Organized by the UTAC* and French Society of Automotive Engineers (SIA), this competition seeks to "get the competing teams working on the full or partial design of a vehicle or functions related to autonomy and security.” With just four weeks to prepare, Brieuc, Nicolas and Alexi unveiled the results of the simulation project conducted during the last month of their engineering education at ENSTA Bretagne.
Ahead of the event, where the aim was to get round a highway route autonomously, they therefore developed functions related to adaptive cruise control, emergency braking, staying in lane and overtaking. After successfully completing the four evaluation rounds, the three students scooped two prizes: the prize for the best simulation and third place in the freeride category.

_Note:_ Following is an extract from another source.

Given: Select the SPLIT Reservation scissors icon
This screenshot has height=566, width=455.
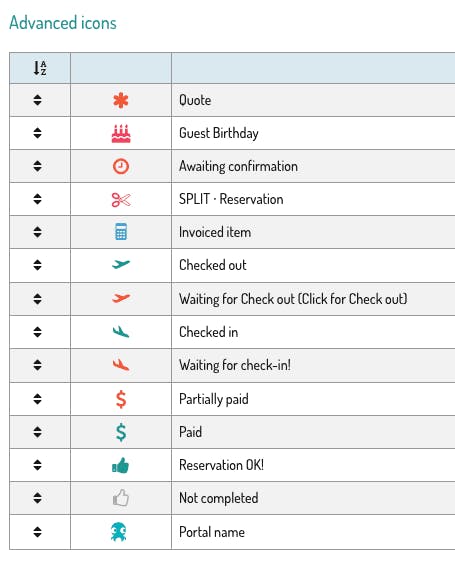Looking at the screenshot, I should coord(121,199).
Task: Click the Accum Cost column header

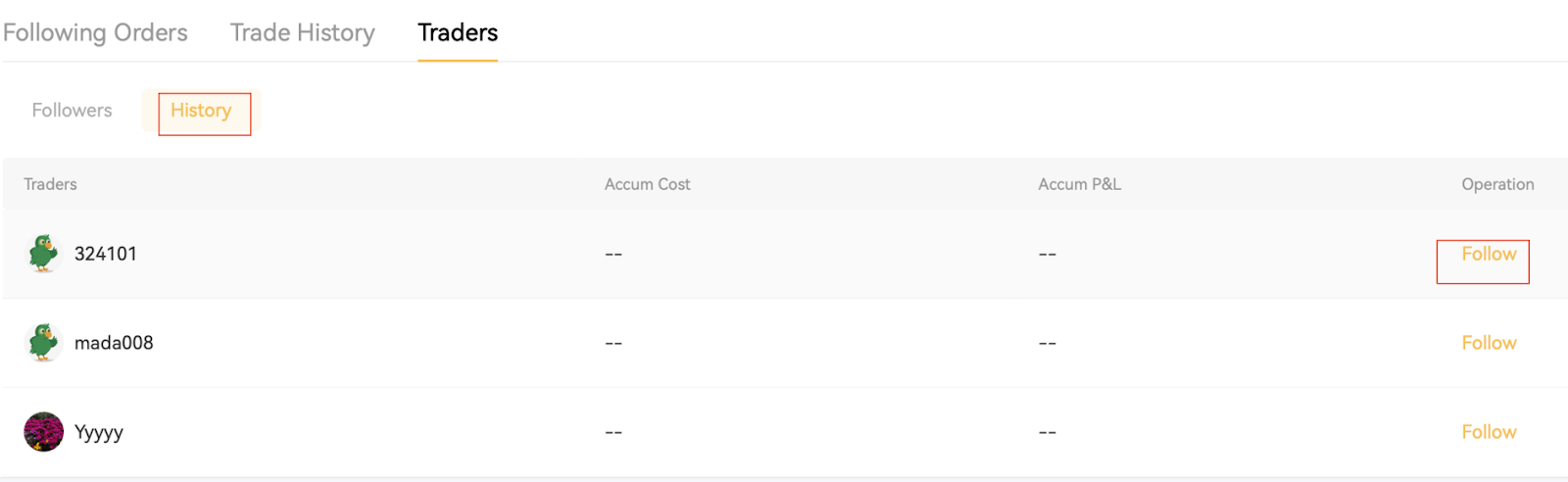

How did you feel during the different trials?
The trials went very well. We were all a bit stressed, as this was a first for us, but we had prepared well enough to put on a good performance.
What difficulties did you manage to overcome?
In addition to the technical challenges, one of the major difficulties associated with our project was the time factor: four weeks isn’t long at all to get everything done for a project like this one. We had to keep our systems simple yet efficient, and we reckon this really stood us in good stead.
What’s your impression of how this challenge went?
The jury commended the quality of our presentation and our speech for their technicity and simplicity. What’s more, we have learned a lot about issues related to autonomous vehicles – what is required to make a vehicle autonomous and what is called for by way of resources.
Whilst the three engineering students do not all see themselves ultimately working in the autonomous vehicle sector, they are unanimous in their belief that this challenge was an opportunity for them to gain new skills and confidence in their work – which will be invaluable to them in their future careers.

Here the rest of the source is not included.